| The problem |
Nothing may be left out, so copy every entry exactly.

| Stored items |
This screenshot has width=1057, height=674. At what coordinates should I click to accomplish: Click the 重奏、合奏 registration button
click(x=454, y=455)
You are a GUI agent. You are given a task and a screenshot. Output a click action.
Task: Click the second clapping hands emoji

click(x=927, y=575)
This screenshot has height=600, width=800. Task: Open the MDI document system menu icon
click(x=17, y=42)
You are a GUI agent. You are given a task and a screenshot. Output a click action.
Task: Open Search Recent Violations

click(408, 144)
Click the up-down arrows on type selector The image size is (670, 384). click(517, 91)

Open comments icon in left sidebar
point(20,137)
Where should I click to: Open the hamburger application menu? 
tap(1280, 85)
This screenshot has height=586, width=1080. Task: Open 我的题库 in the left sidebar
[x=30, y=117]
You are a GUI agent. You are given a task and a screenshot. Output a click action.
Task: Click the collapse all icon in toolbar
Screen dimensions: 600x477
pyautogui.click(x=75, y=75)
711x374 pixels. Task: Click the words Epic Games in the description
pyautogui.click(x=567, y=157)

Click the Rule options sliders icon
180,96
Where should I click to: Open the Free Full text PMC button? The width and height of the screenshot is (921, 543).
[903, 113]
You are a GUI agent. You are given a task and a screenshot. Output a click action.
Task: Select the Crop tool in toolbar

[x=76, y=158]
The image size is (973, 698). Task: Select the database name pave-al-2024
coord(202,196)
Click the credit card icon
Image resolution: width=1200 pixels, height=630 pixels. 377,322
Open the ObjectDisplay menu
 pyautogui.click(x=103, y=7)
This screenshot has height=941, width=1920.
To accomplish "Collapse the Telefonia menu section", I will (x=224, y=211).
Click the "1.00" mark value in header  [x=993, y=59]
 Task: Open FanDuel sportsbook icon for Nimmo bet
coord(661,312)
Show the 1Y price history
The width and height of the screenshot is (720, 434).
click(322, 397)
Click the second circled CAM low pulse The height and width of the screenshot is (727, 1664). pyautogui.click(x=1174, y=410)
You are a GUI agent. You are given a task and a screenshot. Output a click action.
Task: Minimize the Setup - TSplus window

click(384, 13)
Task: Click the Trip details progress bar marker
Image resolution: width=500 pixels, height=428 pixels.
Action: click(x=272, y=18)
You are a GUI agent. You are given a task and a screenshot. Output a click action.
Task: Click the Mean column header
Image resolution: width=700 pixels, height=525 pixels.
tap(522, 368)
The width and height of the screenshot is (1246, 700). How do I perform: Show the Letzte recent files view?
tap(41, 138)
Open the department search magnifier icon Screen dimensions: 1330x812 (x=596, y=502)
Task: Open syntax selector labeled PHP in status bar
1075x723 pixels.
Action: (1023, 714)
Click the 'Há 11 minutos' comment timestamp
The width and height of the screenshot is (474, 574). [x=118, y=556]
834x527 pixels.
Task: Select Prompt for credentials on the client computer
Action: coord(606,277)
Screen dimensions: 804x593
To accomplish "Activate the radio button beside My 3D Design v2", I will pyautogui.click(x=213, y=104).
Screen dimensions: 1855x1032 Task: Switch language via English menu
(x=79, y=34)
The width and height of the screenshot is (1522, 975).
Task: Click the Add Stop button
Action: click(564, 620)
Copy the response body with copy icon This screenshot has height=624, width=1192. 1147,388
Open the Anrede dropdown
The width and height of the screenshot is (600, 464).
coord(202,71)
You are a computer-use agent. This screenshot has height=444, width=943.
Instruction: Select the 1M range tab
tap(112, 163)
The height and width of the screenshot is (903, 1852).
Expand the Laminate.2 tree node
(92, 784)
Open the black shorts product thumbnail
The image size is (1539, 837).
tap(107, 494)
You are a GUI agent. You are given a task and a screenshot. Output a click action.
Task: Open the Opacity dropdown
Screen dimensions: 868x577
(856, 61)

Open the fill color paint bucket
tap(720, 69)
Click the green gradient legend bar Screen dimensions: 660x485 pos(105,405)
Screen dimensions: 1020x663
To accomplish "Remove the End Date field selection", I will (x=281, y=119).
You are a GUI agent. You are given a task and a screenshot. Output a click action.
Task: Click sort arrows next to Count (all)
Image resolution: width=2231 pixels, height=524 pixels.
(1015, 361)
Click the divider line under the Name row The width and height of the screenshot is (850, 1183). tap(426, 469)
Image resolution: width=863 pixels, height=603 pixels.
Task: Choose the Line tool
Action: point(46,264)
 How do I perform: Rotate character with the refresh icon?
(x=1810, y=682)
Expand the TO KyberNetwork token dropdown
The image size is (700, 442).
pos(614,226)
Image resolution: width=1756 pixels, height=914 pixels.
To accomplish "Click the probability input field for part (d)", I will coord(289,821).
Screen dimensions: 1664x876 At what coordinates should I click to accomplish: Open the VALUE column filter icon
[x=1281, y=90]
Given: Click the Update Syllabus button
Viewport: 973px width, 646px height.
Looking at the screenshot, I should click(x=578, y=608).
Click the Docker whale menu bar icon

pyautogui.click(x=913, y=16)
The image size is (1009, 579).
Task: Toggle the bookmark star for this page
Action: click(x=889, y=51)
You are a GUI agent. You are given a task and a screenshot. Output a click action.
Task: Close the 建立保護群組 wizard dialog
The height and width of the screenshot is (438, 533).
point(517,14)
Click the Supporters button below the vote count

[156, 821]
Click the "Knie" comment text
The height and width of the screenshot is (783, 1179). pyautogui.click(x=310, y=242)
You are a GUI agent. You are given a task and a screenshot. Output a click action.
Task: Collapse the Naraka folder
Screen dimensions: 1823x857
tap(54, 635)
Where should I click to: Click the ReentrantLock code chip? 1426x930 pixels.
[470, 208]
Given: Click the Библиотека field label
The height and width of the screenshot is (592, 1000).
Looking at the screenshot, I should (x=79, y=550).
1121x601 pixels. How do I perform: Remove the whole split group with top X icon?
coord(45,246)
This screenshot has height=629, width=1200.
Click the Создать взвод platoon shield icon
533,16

| Finished exercise |
This screenshot has width=1057, height=674. At what coordinates should I click to accomplish: Click the 重奏、合奏 registration button
click(x=454, y=455)
You are a GUI agent. You are given a task and a screenshot. Output a click action.
Task: Click the second clapping hands emoji

click(x=927, y=575)
This screenshot has height=600, width=800. Task: Open the MDI document system menu icon
click(x=17, y=42)
You are a GUI agent. You are given a task and a screenshot. Output a click action.
Task: Open Search Recent Violations

click(408, 144)
Click the up-down arrows on type selector The image size is (670, 384). click(517, 91)

Open comments icon in left sidebar
point(20,137)
Where should I click to: Open the hamburger application menu? 
tap(1280, 85)
This screenshot has height=586, width=1080. Task: Open 我的题库 in the left sidebar
[x=30, y=117]
You are a GUI agent. You are given a task and a screenshot. Output a click action.
Task: Click the collapse all icon in toolbar
Screen dimensions: 600x477
pyautogui.click(x=75, y=75)
711x374 pixels. Task: Click the words Epic Games in the description
pyautogui.click(x=567, y=157)

Click the Rule options sliders icon
180,96
Where should I click to: Open the Free Full text PMC button? The width and height of the screenshot is (921, 543).
[903, 113]
You are a GUI agent. You are given a task and a screenshot. Output a click action.
Task: Select the Crop tool in toolbar

[x=76, y=158]
The image size is (973, 698). Task: Select the database name pave-al-2024
coord(202,196)
Click the credit card icon
Image resolution: width=1200 pixels, height=630 pixels. 377,322
Open the ObjectDisplay menu
 pyautogui.click(x=103, y=7)
This screenshot has height=941, width=1920.
To accomplish "Collapse the Telefonia menu section", I will (x=224, y=211).
Click the "1.00" mark value in header  [x=993, y=59]
 Task: Open FanDuel sportsbook icon for Nimmo bet
coord(661,312)
Show the 1Y price history
The width and height of the screenshot is (720, 434).
click(322, 397)
Click the second circled CAM low pulse The height and width of the screenshot is (727, 1664). pyautogui.click(x=1174, y=410)
You are a GUI agent. You are given a task and a screenshot. Output a click action.
Task: Minimize the Setup - TSplus window

click(384, 13)
Task: Click the Trip details progress bar marker
Image resolution: width=500 pixels, height=428 pixels.
Action: click(x=272, y=18)
You are a GUI agent. You are given a task and a screenshot. Output a click action.
Task: Click the Mean column header
Image resolution: width=700 pixels, height=525 pixels.
tap(522, 368)
The width and height of the screenshot is (1246, 700). How do I perform: Show the Letzte recent files view?
tap(41, 138)
Open the department search magnifier icon Screen dimensions: 1330x812 (x=596, y=502)
Task: Open syntax selector labeled PHP in status bar
1075x723 pixels.
Action: (1023, 714)
Click the 'Há 11 minutos' comment timestamp
The width and height of the screenshot is (474, 574). [x=118, y=556]
834x527 pixels.
Task: Select Prompt for credentials on the client computer
Action: coord(606,277)
Screen dimensions: 804x593
To accomplish "Activate the radio button beside My 3D Design v2", I will pyautogui.click(x=213, y=104).
Screen dimensions: 1855x1032 Task: Switch language via English menu
(x=79, y=34)
The width and height of the screenshot is (1522, 975).
Task: Click the Add Stop button
Action: click(564, 620)
Copy the response body with copy icon This screenshot has height=624, width=1192. 1147,388
Open the Anrede dropdown
The width and height of the screenshot is (600, 464).
coord(202,71)
You are a computer-use agent. This screenshot has height=444, width=943.
Instruction: Select the 1M range tab
tap(112, 163)
The height and width of the screenshot is (903, 1852).
Expand the Laminate.2 tree node
(92, 784)
Open the black shorts product thumbnail
The image size is (1539, 837).
tap(107, 494)
You are a GUI agent. You are given a task and a screenshot. Output a click action.
Task: Open the Opacity dropdown
Screen dimensions: 868x577
(856, 61)

Open the fill color paint bucket
tap(720, 69)
Click the green gradient legend bar Screen dimensions: 660x485 pos(105,405)
Screen dimensions: 1020x663
To accomplish "Remove the End Date field selection", I will (x=281, y=119).
You are a GUI agent. You are given a task and a screenshot. Output a click action.
Task: Click sort arrows next to Count (all)
Image resolution: width=2231 pixels, height=524 pixels.
(1015, 361)
Click the divider line under the Name row The width and height of the screenshot is (850, 1183). tap(426, 469)
Image resolution: width=863 pixels, height=603 pixels.
Task: Choose the Line tool
Action: point(46,264)
 How do I perform: Rotate character with the refresh icon?
(x=1810, y=682)
Expand the TO KyberNetwork token dropdown
The image size is (700, 442).
pos(614,226)
Image resolution: width=1756 pixels, height=914 pixels.
To accomplish "Click the probability input field for part (d)", I will coord(289,821).
Screen dimensions: 1664x876 At what coordinates should I click to accomplish: Open the VALUE column filter icon
[x=1281, y=90]
Given: Click the Update Syllabus button
Viewport: 973px width, 646px height.
Looking at the screenshot, I should click(x=578, y=608).
Click the Docker whale menu bar icon

pyautogui.click(x=913, y=16)
The image size is (1009, 579).
Task: Toggle the bookmark star for this page
Action: click(x=889, y=51)
You are a GUI agent. You are given a task and a screenshot. Output a click action.
Task: Close the 建立保護群組 wizard dialog
The height and width of the screenshot is (438, 533).
point(517,14)
Click the Supporters button below the vote count

[156, 821]
Click the "Knie" comment text
The height and width of the screenshot is (783, 1179). pyautogui.click(x=310, y=242)
You are a GUI agent. You are given a task and a screenshot. Output a click action.
Task: Collapse the Naraka folder
Screen dimensions: 1823x857
tap(54, 635)
Where should I click to: Click the ReentrantLock code chip? 1426x930 pixels.
[470, 208]
Given: Click the Библиотека field label
The height and width of the screenshot is (592, 1000).
Looking at the screenshot, I should (x=79, y=550).
1121x601 pixels. How do I perform: Remove the whole split group with top X icon?
coord(45,246)
This screenshot has height=629, width=1200.
Click the Создать взвод platoon shield icon
533,16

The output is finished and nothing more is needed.